We played three games. Jack won two. I won one on a technicality involving a foot-fault that Lily disputed with the fervor of a high-court judge all the way to the exit.
The night air hit us like a cold sheet when we pushed through the double doors. Lily walked between us, and without asking or even looking up, she reached out and took both our hands. It was a reflexive, easy gesture, as if the three of us walking linked through a dark parking lot was just how Friday nights were supposed to end.
Jack looked at me over her head. His expression was unreadable, but his hand didn't pull away from hers. I looked back, my lungs feeling the bite of the April air.
Lily stopped walking abruptly. She looked up at me with those serious, dark Henley eyes, her small hand still tucked firmly in mine.
"Come home for dinner," she said. It wasn't a request; it was a directive.
I opened my mouth to offer one of the many rational, adult excuses I’d been rehearsing in my head since the second game.
"We have leftovers," she added, sensing a hesitation she wasn't prepared to accept. "From yesterday. Uncle Jack made too much. It’s good."
Jack remained silent. He was looking somewhere slightly to the left of me, a tell I’d come to recognize as his way of staying out of the blast zone. He wasn't pushing, and he wasn't pulling. He was just leaving the door unlatched and letting me decide if I wanted to walk through it.
I looked down at Lily. I looked at her hand in mine
"Okay," I said.
Lily nodded, satisfied, and started walking again, pulling us both along behind her like she'd known all along how this was going to go.
Which, knowing Lily, she almost certainly had.
Chapter Thirty-Six
Jack
Lily had taken Maddie upstairs to show her something—Gerald's house, she’d called it, which was an elaborate arrangement of a shoebox and some fabric scraps she’d been engineering for the past week. I’d heard about Gerald’s floor plan in grueling detail over breakfast. I hadn’t been invited to the viewing.
I did the dishes.
The house had a different quality when Maddie was in it. I’d noticed it that first night, and I noticed it now—something about the air, the way the rooms felt occupied in a different way. Less like a house I was managing and more like a place where things happened. I wasn't sure what to do with that observation, so I just kept my head down and scrubbed.

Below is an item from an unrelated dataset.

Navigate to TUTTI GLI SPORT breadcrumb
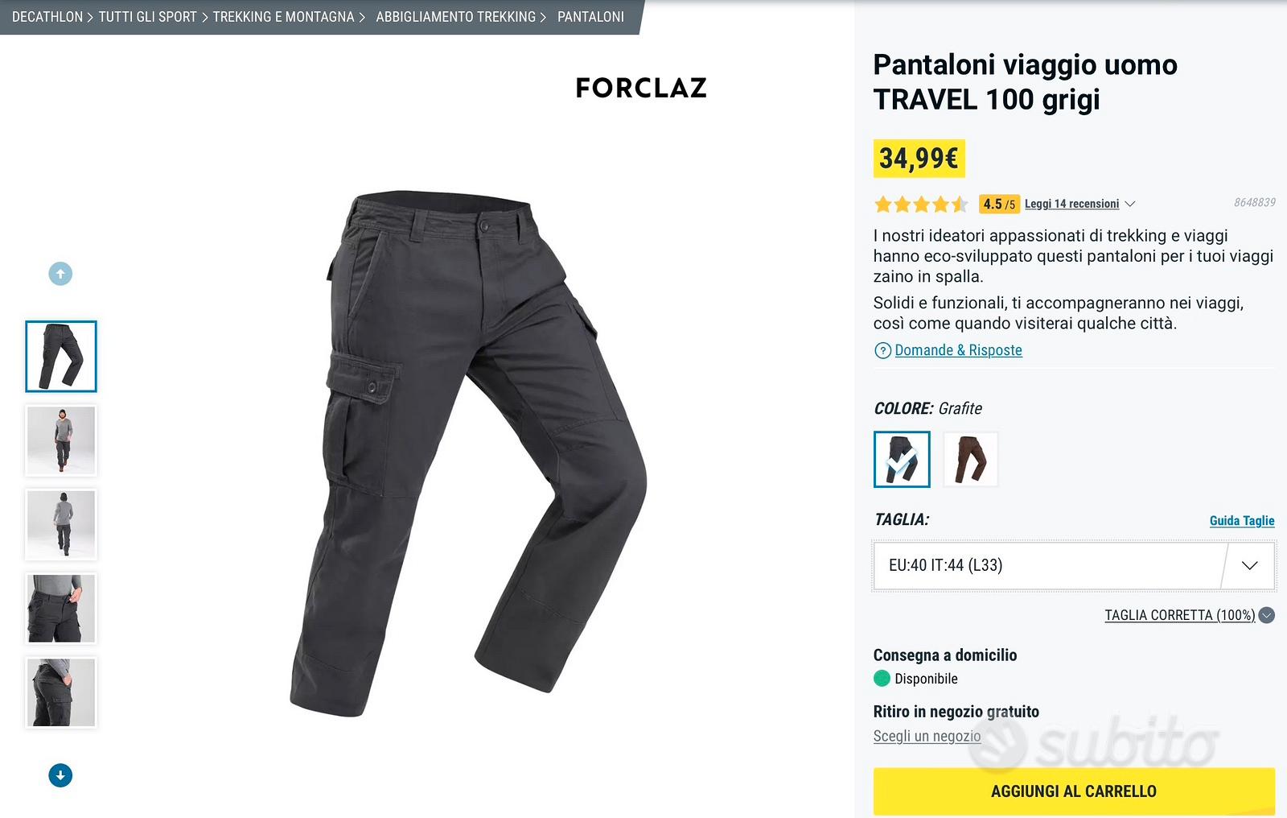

They came back down after twenty minutes. Lily appeared first, satisfied in the way of someone who had successfully completed a presentation, and announced she was going to watch television for exactly twenty minutes before bed. It wasn't a thing we'd agreed on, but I let go because I was watching Maddie come down the stairs and doing a poor job of pretending I wasn't.
Lily disappeared into the living room. The television hummed to life, low and steady.
Maddie came into the kitchen and stood beside me, exactly where she’d stood that first time. Without a word, she found the dish towel and started drying.
"This is becoming a habit," I said.
"Guess so," she said.
We worked through the last of it. The noise from the television in the other room, the water, the quiet of a house at the end of an evening. I was very aware of her standing there. I'd been very aware of her standing there for weeks and I was running out of ways to file it under something else.
"Listen," I said.
"Listen," she said, at exactly the same moment.
We both stopped.
She looked at me. I looked at her. Something moved between us that I wasn't going to name.
"Go ahead," I said.
"No, you."
I set the last bowl on the rack and dried my hands on the front of my jeans. I turned and leaned against the counter, needing the solid weight behind me.